The Israeli Embassy is donating 300 Anne Frank-related books to Tokyo public libraries to replace those that have been vandalized.
Israeli Embassy to Japan representative Peleg Lewi, left, shakes hands with Suginami Ward Mayor Ryo Tanaka as he hands over Anne Frank-related books to public libraries at the Suginami Ward Office in Tokyo on Thursday. (Shizuo Kambayashi/Associated Press)

The Israeli Embassy is donating 300 Anne Frank-related books to Tokyo public libraries to replace those that have been vandalized.

Representatives from the embassy and Japan's Jewish community presented some of the books to the mayor of Tokyo's Suginami ward at a news conference Thursday.
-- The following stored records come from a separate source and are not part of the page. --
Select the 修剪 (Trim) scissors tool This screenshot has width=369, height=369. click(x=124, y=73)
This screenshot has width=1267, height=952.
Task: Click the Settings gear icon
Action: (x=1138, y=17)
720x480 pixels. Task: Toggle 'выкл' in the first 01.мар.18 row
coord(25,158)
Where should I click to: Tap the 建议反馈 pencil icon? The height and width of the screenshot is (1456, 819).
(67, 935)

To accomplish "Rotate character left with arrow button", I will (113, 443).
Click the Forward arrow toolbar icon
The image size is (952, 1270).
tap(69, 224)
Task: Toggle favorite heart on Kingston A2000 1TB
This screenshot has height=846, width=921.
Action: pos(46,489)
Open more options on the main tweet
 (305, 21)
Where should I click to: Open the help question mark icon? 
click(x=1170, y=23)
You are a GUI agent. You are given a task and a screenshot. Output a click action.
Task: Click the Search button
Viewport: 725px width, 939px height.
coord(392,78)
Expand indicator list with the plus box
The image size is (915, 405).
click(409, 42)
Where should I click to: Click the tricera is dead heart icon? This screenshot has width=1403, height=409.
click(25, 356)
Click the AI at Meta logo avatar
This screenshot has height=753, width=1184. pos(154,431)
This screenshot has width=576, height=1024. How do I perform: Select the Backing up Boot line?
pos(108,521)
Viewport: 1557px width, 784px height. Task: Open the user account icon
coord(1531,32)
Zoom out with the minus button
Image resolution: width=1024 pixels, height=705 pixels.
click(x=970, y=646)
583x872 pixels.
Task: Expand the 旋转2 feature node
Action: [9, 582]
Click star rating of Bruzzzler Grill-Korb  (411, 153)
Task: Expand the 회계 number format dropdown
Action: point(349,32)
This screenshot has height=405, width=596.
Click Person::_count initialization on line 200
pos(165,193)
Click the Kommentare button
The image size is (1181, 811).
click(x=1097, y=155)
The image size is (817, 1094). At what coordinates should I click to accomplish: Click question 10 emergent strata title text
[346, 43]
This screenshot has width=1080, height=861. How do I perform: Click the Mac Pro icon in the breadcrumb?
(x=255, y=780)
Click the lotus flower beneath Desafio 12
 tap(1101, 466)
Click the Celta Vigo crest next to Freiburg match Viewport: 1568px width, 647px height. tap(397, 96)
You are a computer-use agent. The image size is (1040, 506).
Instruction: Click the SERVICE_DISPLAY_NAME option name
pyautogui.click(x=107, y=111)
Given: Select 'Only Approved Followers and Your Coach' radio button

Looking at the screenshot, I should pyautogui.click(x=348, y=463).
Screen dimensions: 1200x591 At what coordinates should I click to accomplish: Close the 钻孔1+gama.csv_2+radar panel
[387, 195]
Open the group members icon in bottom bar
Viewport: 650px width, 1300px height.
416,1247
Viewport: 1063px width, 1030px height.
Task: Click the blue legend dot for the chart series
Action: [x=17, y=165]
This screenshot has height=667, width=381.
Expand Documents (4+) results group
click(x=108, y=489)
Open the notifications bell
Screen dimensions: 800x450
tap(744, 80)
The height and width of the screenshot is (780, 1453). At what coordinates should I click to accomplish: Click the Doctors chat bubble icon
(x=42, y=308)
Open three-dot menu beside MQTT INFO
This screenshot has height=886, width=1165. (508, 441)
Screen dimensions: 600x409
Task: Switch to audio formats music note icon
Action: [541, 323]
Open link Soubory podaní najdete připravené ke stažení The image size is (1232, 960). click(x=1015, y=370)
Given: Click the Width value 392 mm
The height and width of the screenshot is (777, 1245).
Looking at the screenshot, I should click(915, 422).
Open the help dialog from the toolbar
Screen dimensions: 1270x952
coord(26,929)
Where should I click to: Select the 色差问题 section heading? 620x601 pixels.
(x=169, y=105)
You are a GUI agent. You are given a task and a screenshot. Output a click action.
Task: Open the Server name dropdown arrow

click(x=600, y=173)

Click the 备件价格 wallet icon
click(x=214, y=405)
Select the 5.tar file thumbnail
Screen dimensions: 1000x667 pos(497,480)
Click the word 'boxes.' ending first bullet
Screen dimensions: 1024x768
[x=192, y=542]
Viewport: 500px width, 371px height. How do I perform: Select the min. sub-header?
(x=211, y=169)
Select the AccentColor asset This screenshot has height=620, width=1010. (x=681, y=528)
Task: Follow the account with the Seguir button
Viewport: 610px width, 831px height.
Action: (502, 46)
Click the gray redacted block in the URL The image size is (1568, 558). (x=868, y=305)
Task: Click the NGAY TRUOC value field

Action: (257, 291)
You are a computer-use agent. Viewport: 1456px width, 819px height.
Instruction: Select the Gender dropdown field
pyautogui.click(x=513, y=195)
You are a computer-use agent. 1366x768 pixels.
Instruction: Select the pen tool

More than 300 books related to Anne Frank, including copies of The Diary of a Young Girl, have been found damaged in Tokyo libraries, according to the latest tally. Suginami was particularly hard hit, with 121 books vandalized. The donated books will be divided among Tokyo libraries.

The mayor of Suginami expressed hope that the incident could be turned into a lesson for Japanese who are not aware of the Holocaust.

"Through this incident, I believe that people also learned about the horrid facts of history and of racism, and with this knowledge, I hope that our people were given an opportunity to reflect on the preciousness of peace," Mayor Ryo Tanaka said.

Peleg Lewi, deputy chief of mission at the Israeli Embassy, said he believes the vandalism was a single act that does not represent the feelings of the Japanese.

Hundreds of copies of books related to Anne Frank in Tokyo's public libraries have been vandalized. (Koji Ueda/Associated Press)

"The diary of Anne Frank represents to us a message of tolerance between people," he said. "We fully trust the Japanese authorities to bring those responsible for these cowardly acts to justice."

Police established a task force this week to investigate the case.

Frank wrote her diary during the two years her family hid from the Nazis during the Second World War. She was 15 when she died in a concentration camp in 1945. Her father survived and published the diary, which has become the most widely read document to emerge from the Holocaust.